On April 30 PARCC released assessment blueprints and test specifications for both its English language arts/literacy and mathematics assessments. The materials are intended to support teachers and will include literacy rubrics to guide thinking about classroom rubric use, English Language Arts (ELA)/literacy passage selection guidelines and worksheets to guide text selection for instruction. PARCC says the tools will help teachers better understand the design of the ELA and math assessments and provide more insight into the planned reporting categories.
For more information on the assessment blueprints and test specifications, including narrated overview PowerPoints and an FAQ document, visit http://www.parcconline.org/assessment-blueprints-test-specs.
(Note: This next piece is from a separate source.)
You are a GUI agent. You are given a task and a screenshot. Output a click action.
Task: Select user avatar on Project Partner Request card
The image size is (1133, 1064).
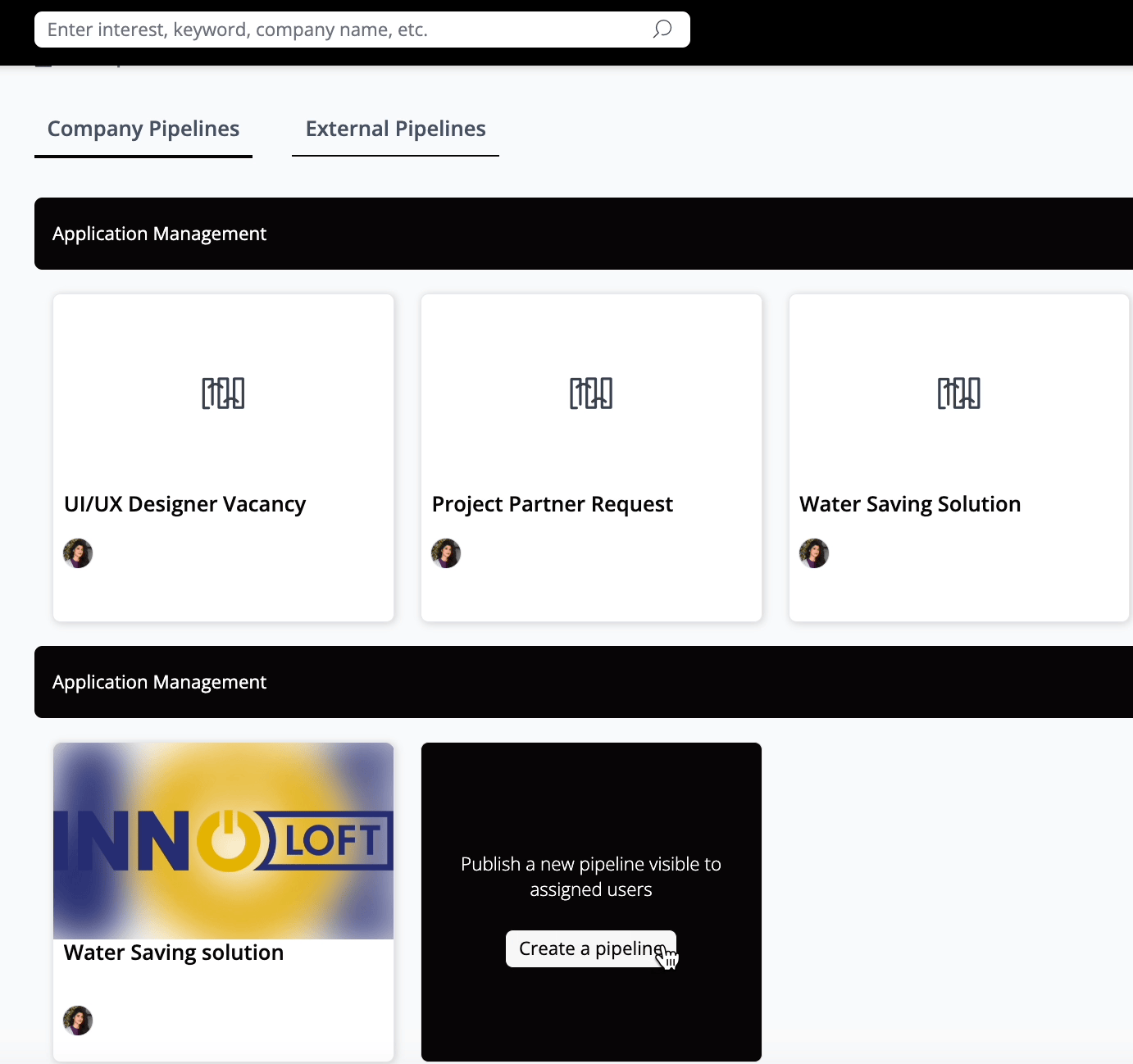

Achieve, the managing partner of PARCC, has also developed a guide titled "On the Road to Implementation: Achieving the Promise for the Common Core State Standards," for state and district policymakers to use as they implement Common Core. There are specific references to technical subjects throughout the document.
In mid-April, PARCC released its draft accommodations manual for public comment, which helps local educations select, administer and evaluate accommodations for the assessment of students with disabilities. From April 18 through May 13, 2013, the draft PARCC Accommodations Manual and a feedback survey will be posted on the PARCC website for the public to provide feedback, along with a set of Frequently Asked Questions.
Posted by Steve DeWitt on 04/30/2013 at 03:09 PM in Standards and Assessments | Permalink
On April 25th, the U.S. Department of Education released its plan for transforming the teaching profession titled “A Blueprint for Recognizing Education Success, Professional Excellence and Collaborative Teaching (RESPECT).” The Blueprint for RESPECT is the latest piece of the department’s efforts to start a national conversation on the teaching profession, which began in 2012.
Developed in conversation with over 5,700 educators nationwide and other education stakeholders, the Blueprint proposes a competitive, $5 billion grant program to focus on seven areas critical to transforming the teaching profession.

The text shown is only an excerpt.